*** Opening of GIVEN DATA ***

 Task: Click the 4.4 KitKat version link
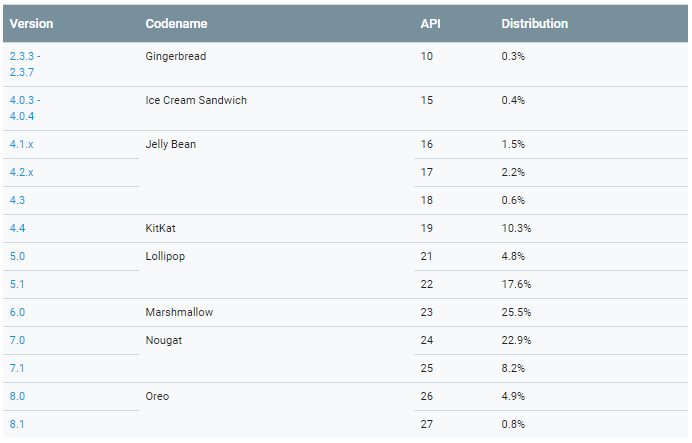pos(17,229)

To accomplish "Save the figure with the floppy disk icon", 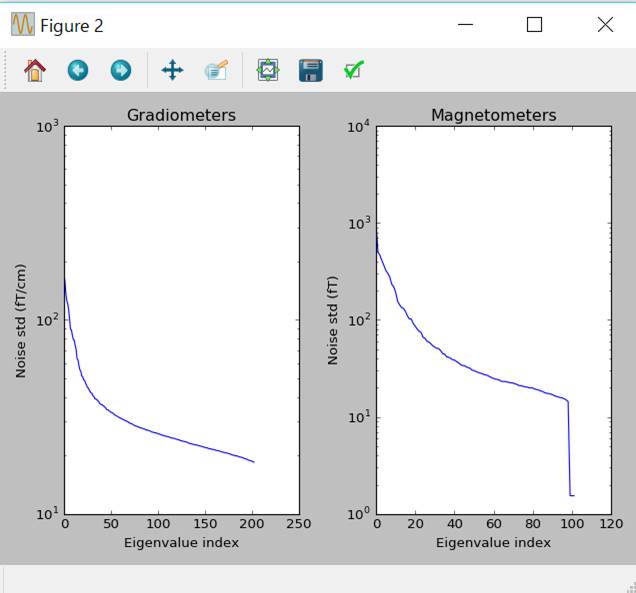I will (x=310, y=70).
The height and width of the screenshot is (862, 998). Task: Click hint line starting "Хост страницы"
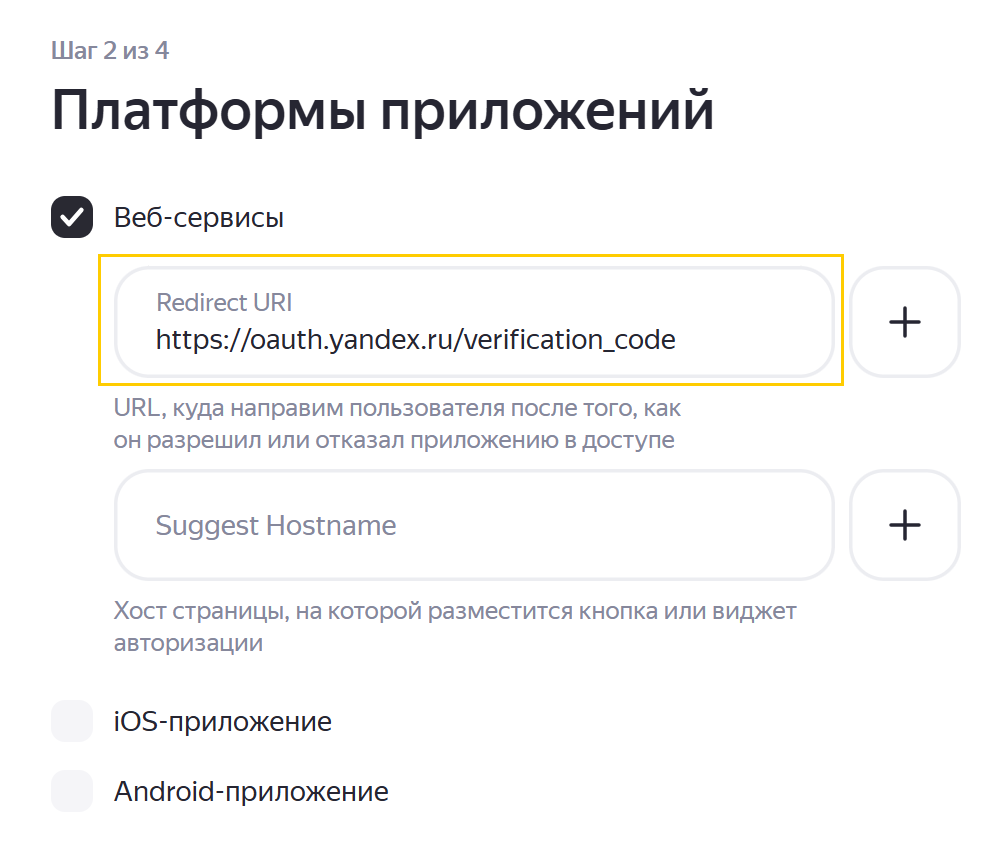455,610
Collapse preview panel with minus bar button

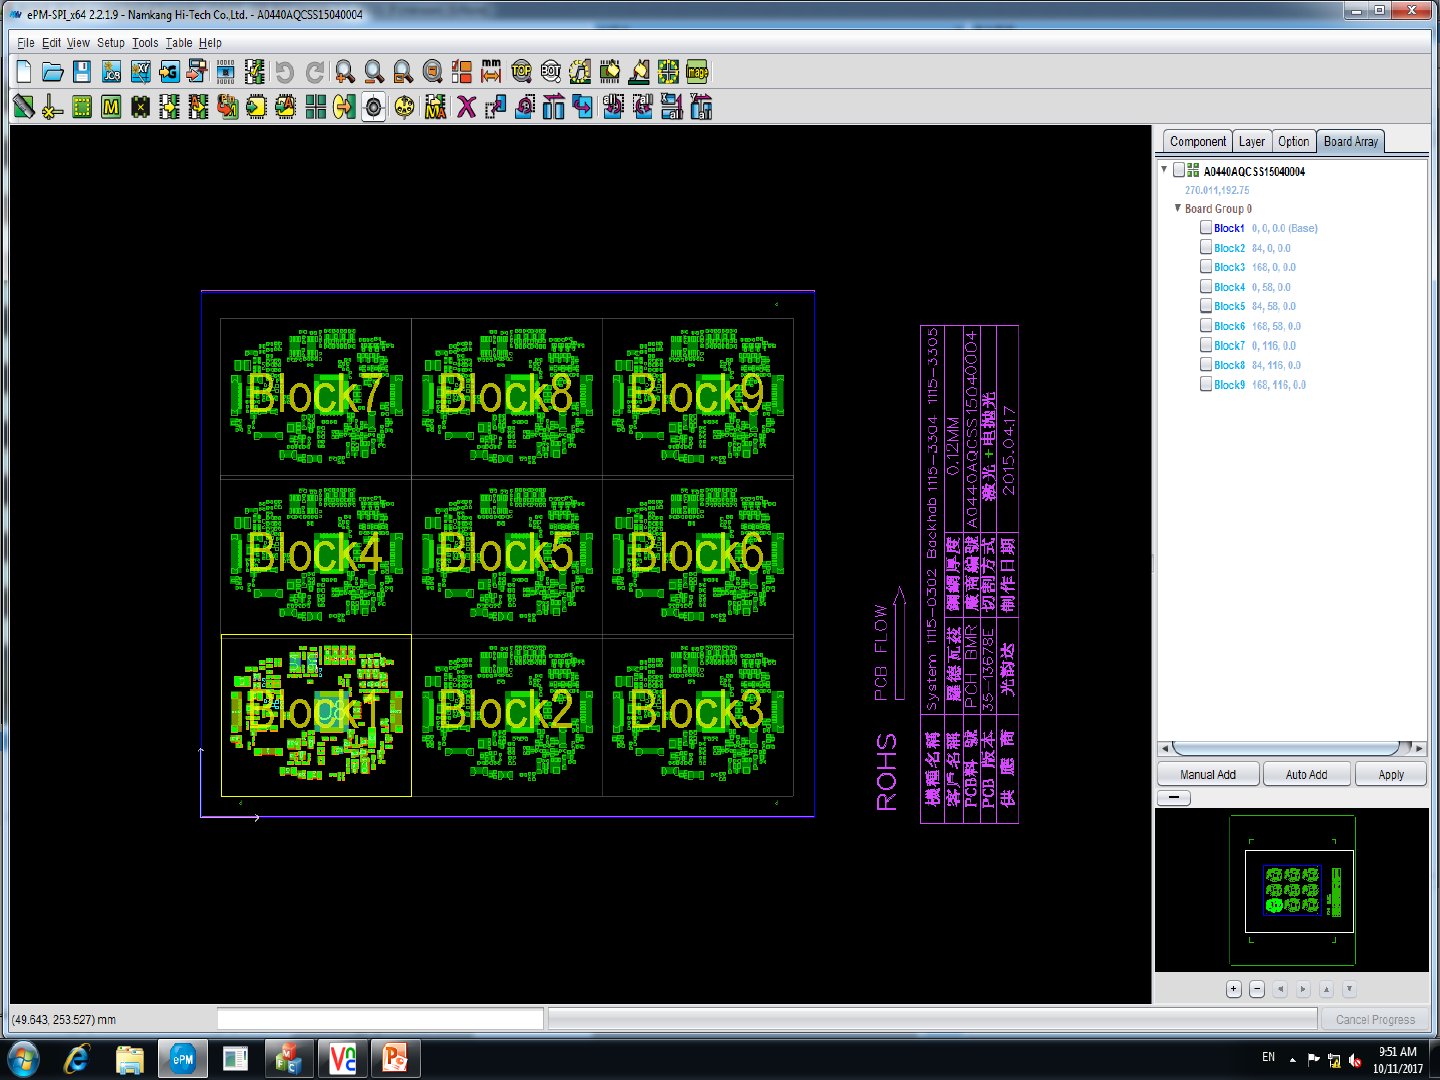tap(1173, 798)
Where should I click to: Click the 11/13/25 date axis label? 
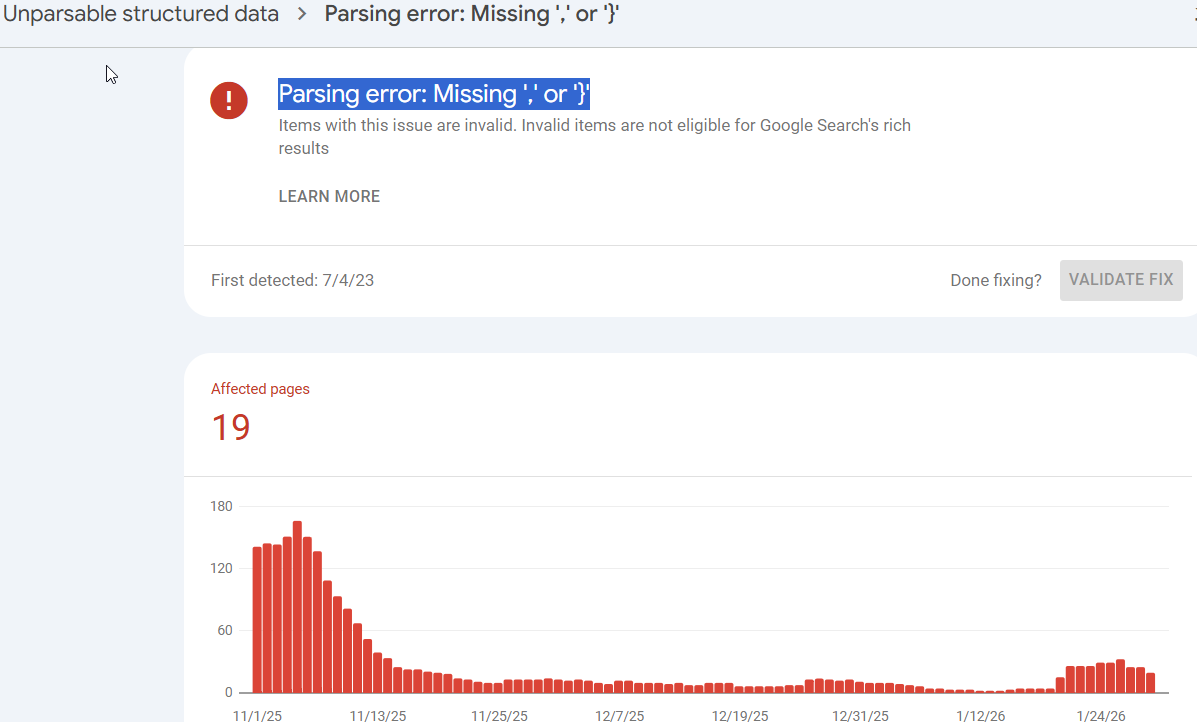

*** Close of GIVEN DATA ***
*** Opening of GIVEN DATA ***

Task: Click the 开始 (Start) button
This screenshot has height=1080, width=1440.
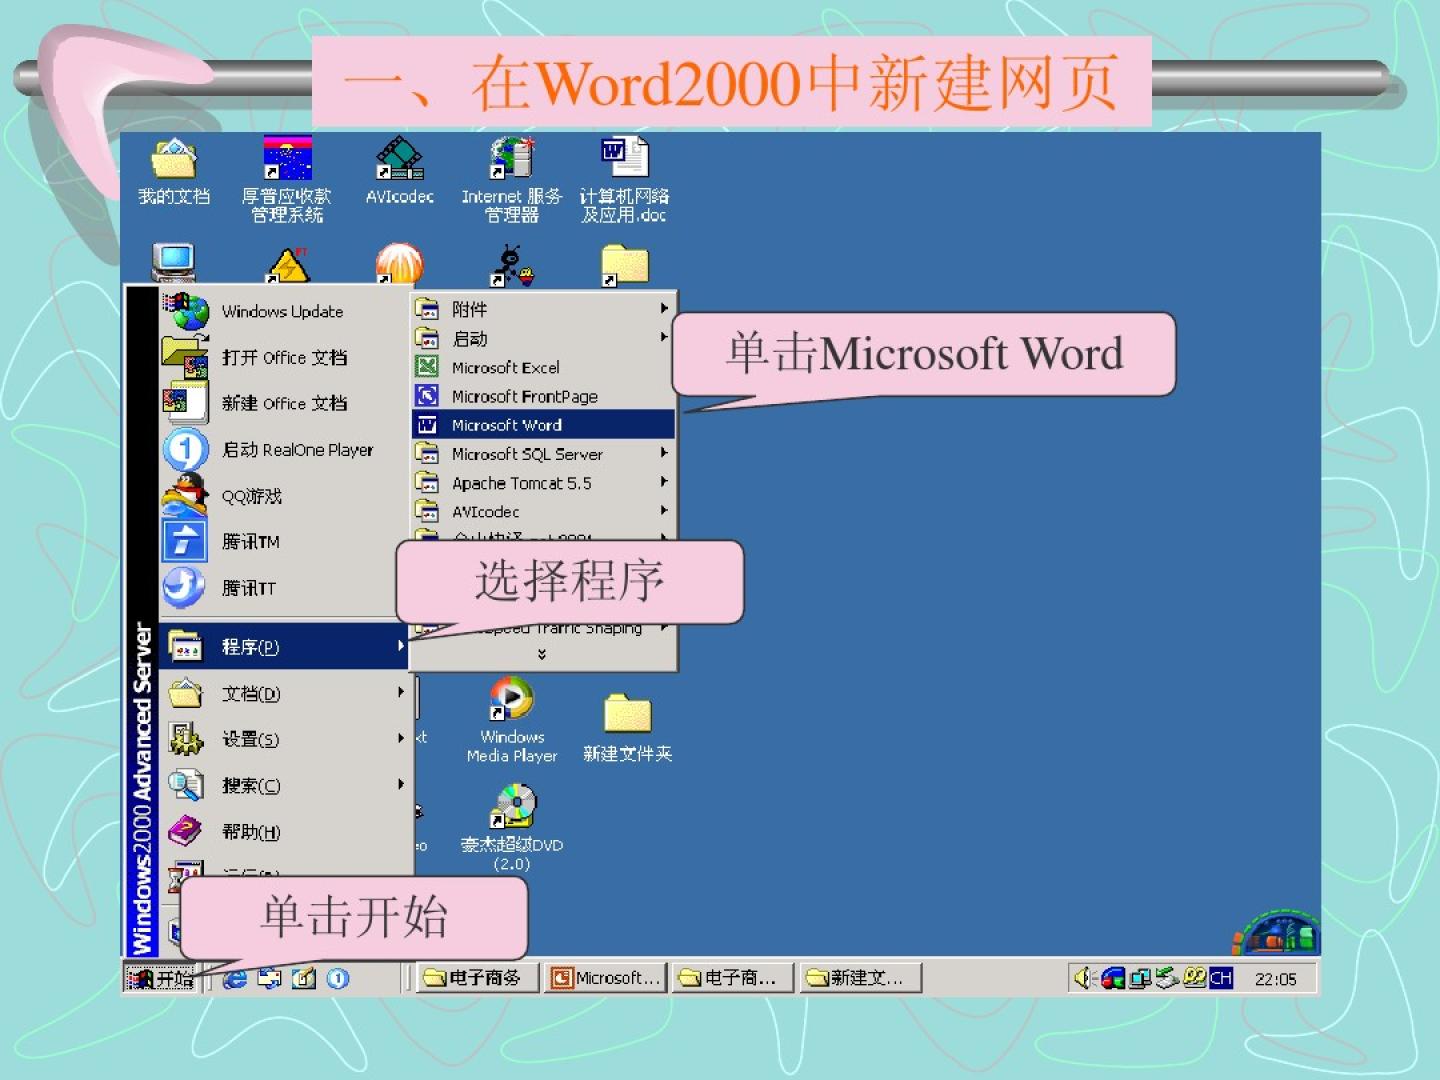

*** Close of GIVEN DATA ***
*** Opening of GIVEN DATA ***

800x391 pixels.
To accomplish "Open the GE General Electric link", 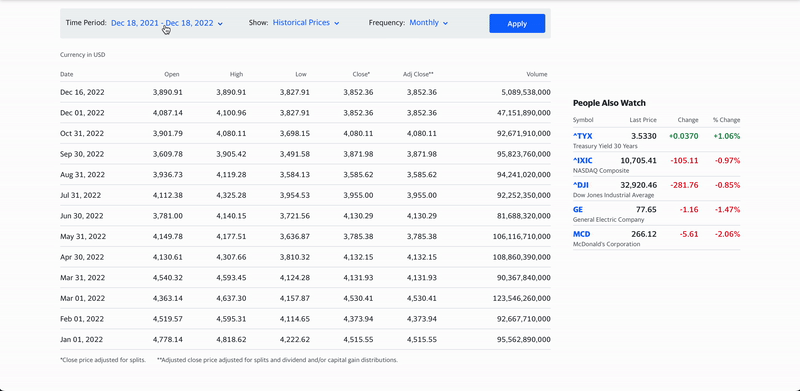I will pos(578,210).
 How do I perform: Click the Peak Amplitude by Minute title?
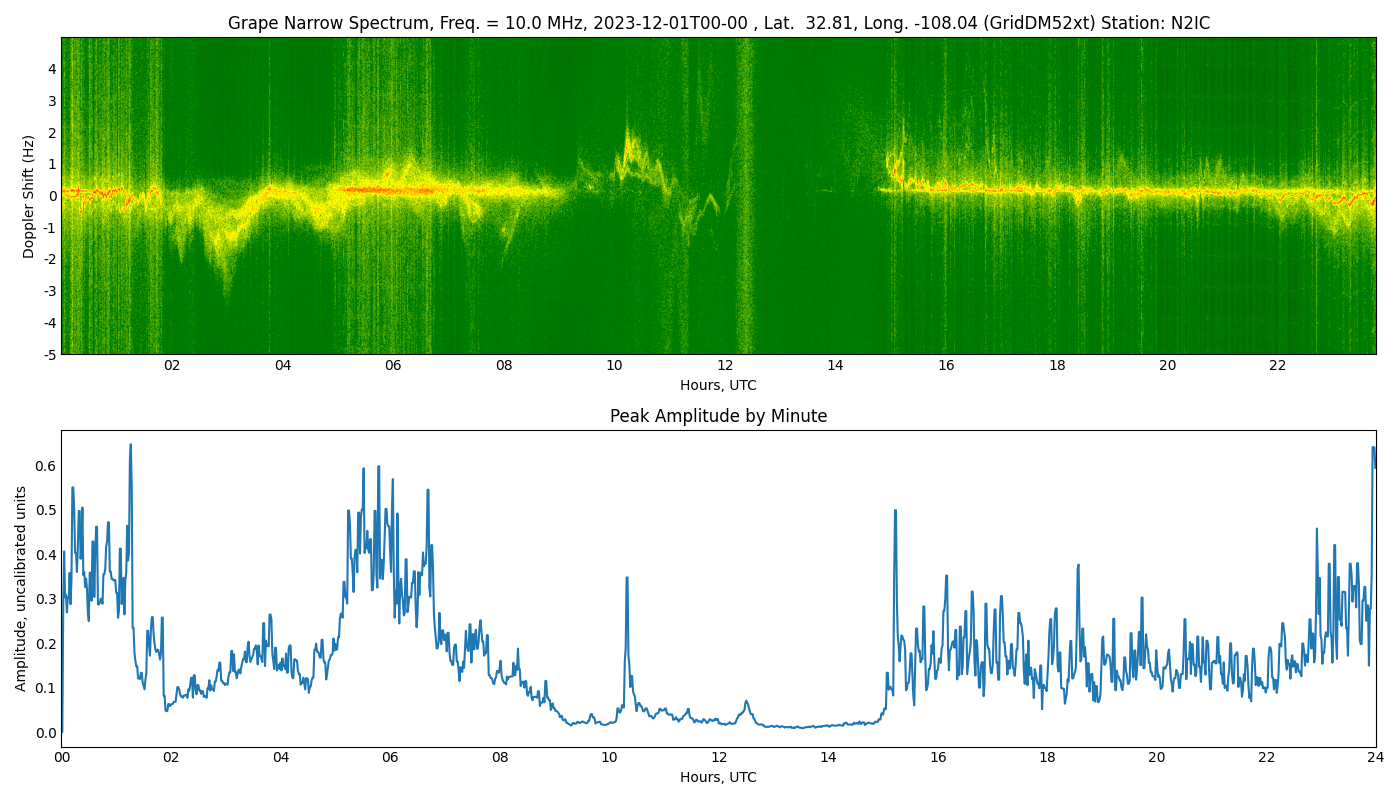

*** Close of GIVEN DATA ***

● **TASK ITEM**
From the data above, return exactly the lines from the one with "The height and" up to and including the one with "Where should I". Pictures do not go in the copy.

● **OUTPUT FOR THIS EXERCISE**
The height and width of the screenshot is (862, 998). Task: Click hint line starting "Хост страницы"
455,610
Collapse preview panel with minus bar button

tap(1173, 798)
Where should I click to: Click the 11/13/25 date axis label? 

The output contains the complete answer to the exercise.